Rows of pointing data:

--- START ---

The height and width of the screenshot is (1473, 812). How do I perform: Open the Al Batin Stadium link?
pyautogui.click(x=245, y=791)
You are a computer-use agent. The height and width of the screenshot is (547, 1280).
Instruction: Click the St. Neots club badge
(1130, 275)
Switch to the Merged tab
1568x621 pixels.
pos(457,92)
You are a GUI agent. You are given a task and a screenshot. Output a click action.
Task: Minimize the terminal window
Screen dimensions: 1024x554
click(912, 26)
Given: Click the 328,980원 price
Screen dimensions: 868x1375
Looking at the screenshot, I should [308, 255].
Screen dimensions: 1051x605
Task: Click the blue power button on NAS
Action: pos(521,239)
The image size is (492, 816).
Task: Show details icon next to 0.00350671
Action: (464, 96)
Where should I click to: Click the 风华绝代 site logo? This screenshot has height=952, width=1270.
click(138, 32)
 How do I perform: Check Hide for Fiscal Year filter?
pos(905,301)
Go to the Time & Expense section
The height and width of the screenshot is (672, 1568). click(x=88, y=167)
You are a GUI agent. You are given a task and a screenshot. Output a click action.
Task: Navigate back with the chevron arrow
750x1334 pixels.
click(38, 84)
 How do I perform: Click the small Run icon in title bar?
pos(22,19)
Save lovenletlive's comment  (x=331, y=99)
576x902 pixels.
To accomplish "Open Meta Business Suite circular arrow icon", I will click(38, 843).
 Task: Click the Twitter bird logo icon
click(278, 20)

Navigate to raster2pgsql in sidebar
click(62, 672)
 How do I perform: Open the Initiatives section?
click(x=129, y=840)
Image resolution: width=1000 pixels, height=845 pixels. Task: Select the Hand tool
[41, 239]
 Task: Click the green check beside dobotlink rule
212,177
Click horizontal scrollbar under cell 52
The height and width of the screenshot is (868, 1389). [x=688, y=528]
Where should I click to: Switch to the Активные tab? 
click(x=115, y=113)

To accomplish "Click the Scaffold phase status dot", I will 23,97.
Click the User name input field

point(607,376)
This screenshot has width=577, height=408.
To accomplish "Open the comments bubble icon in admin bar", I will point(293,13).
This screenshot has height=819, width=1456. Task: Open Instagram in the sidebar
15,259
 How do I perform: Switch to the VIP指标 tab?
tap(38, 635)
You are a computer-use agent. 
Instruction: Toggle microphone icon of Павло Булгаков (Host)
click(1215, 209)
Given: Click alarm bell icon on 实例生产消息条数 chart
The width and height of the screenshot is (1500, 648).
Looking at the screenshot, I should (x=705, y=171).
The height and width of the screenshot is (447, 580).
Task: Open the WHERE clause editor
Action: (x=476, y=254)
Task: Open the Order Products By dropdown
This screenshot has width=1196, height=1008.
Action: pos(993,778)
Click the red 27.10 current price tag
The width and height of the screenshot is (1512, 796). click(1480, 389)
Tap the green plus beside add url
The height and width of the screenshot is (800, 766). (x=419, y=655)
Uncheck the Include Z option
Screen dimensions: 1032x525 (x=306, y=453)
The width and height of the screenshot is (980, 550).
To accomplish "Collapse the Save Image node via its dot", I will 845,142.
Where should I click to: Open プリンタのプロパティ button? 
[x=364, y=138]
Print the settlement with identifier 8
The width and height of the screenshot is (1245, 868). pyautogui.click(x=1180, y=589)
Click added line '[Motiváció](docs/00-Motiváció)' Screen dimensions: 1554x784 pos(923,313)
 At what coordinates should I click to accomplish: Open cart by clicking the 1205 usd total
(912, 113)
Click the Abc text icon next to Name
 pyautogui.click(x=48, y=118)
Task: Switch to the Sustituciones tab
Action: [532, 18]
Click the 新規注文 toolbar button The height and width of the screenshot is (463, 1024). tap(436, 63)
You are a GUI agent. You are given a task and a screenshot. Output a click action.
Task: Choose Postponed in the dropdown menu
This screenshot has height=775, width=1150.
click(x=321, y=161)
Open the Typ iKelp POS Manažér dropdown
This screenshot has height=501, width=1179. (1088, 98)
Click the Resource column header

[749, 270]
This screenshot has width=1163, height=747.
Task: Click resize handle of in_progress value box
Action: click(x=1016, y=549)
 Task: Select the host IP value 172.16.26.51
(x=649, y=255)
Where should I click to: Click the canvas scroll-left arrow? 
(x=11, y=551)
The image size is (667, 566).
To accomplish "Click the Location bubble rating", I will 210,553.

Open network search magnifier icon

--- END ---

REQUIREMENT: Format the lines above as a JSON list of strings, with one string per line and blank lines omitted.

WORKED ANSWER:
[
  "The height and width of the screenshot is (1473, 812). How do I perform: Open the Al Batin Stadium link?",
  "pyautogui.click(x=245, y=791)",
  "You are a computer-use agent. The height and width of the screenshot is (547, 1280).",
  "Instruction: Click the St. Neots club badge",
  "(1130, 275)",
  "Switch to the Merged tab",
  "1568x621 pixels.",
  "pos(457,92)",
  "You are a GUI agent. You are given a task and a screenshot. Output a click action.",
  "Task: Minimize the terminal window",
  "Screen dimensions: 1024x554",
  "click(912, 26)",
  "Given: Click the 328,980원 price",
  "Screen dimensions: 868x1375",
  "Looking at the screenshot, I should [308, 255].",
  "Screen dimensions: 1051x605",
  "Task: Click the blue power button on NAS",
  "Action: pos(521,239)",
  "The image size is (492, 816).",
  "Task: Show details icon next to 0.00350671",
  "Action: (464, 96)",
  "Where should I click to: Click the 风华绝代 site logo? This screenshot has height=952, width=1270.",
  "click(138, 32)",
  " How do I perform: Check Hide for Fiscal Year filter?",
  "pos(905,301)",
  "Go to the Time & Expense section",
  "The height and width of the screenshot is (672, 1568). click(x=88, y=167)",
  "You are a GUI agent. You are given a task and a screenshot. Output a click action.",
  "Task: Navigate back with the chevron arrow",
  "750x1334 pixels.",
  "click(38, 84)",
  " How do I perform: Click the small Run icon in title bar?",
  "pos(22,19)",
  "Save lovenletlive's comment  (x=331, y=99)",
  "576x902 pixels.",
  "To accomplish \"Open Meta Business Suite circular arrow icon\", I will click(38, 843).",
  " Task: Click the Twitter bird logo icon",
  "click(278, 20)",
  "Navigate to raster2pgsql in sidebar",
  "click(62, 672)",
  " How do I perform: Open the Initiatives section?",
  "click(x=129, y=840)",
  "Image resolution: width=1000 pixels, height=845 pixels. Task: Select the Hand tool",
  "[41, 239]",
  " Task: Click the green check beside dobotlink rule",
  "212,177",
  "Click horizontal scrollbar under cell 52",
  "The height and width of the screenshot is (868, 1389). [x=688, y=528]",
  "Where should I click to: Switch to the Активные tab? ",
  "click(x=115, y=113)",
  "To accomplish \"Click the Scaffold phase status dot\", I will 23,97.",
  "Click the User name input field",
  "point(607,376)",
  "This screenshot has width=577, height=408.",
  "To accomplish \"Open the comments bubble icon in admin bar\", I will point(293,13).",
  "This screenshot has height=819, width=1456. Task: Open Instagram in the sidebar",
  "15,259",
  " How do I perform: Switch to the VIP指标 tab?",
  "tap(38, 635)",
  "You are a computer-use agent. ",
  "Instruction: Toggle microphone icon of Павло Булгаков (Host)",
  "click(1215, 209)",
  "Given: Click alarm bell icon on 实例生产消息条数 chart",
  "The width and height of the screenshot is (1500, 648).",
  "Looking at the screenshot, I should (x=705, y=171).",
  "The height and width of the screenshot is (447, 580).",
  "Task: Open the WHERE clause editor",
  "Action: (x=476, y=254)",
  "Task: Open the Order Products By dropdown",
  "This screenshot has width=1196, height=1008.",
  "Action: pos(993,778)",
  "Click the red 27.10 current price tag",
  "The width and height of the screenshot is (1512, 796). click(1480, 389)",
  "Tap the green plus beside add url",
  "The height and width of the screenshot is (800, 766). (x=419, y=655)",
  "Uncheck the Include Z option",
  "Screen dimensions: 1032x525 (x=306, y=453)",
  "The width and height of the screenshot is (980, 550).",
  "To accomplish \"Collapse the Save Image node via its dot\", I will 845,142.",
  "Where should I click to: Open プリンタのプロパティ button? ",
  "[x=364, y=138]",
  "Print the settlement with identifier 8",
  "The width and height of the screenshot is (1245, 868). pyautogui.click(x=1180, y=589)",
  "Click added line '[Motiváció](docs/00-Motiváció)' Screen dimensions: 1554x784 pos(923,313)",
  " At what coordinates should I click to accomplish: Open cart by clicking the 1205 usd total",
  "(912, 113)",
  "Click the Abc text icon next to Name",
  " pyautogui.click(x=48, y=118)",
  "Task: Switch to the Sustituciones tab",
  "Action: [532, 18]",
  "Click the 新規注文 toolbar button The height and width of the screenshot is (463, 1024). tap(436, 63)",
  "You are a GUI agent. You are given a task and a screenshot. Output a click action.",
  "Task: Choose Postponed in the dropdown menu",
  "This screenshot has height=775, width=1150.",
  "click(x=321, y=161)",
  "Open the Typ iKelp POS Manažér dropdown",
  "This screenshot has height=501, width=1179. (1088, 98)",
  "Click the Resource column header",
  "[749, 270]",
  "This screenshot has width=1163, height=747.",
  "Task: Click resize handle of in_progress value box",
  "Action: click(x=1016, y=549)",
  " Task: Select the host IP value 172.16.26.51",
  "(x=649, y=255)",
  "Where should I click to: Click the canvas scroll-left arrow? ",
  "(x=11, y=551)",
  "The image size is (667, 566).",
  "To accomplish \"Click the Location bubble rating\", I will 210,553.",
  "Open network search magnifier icon"
]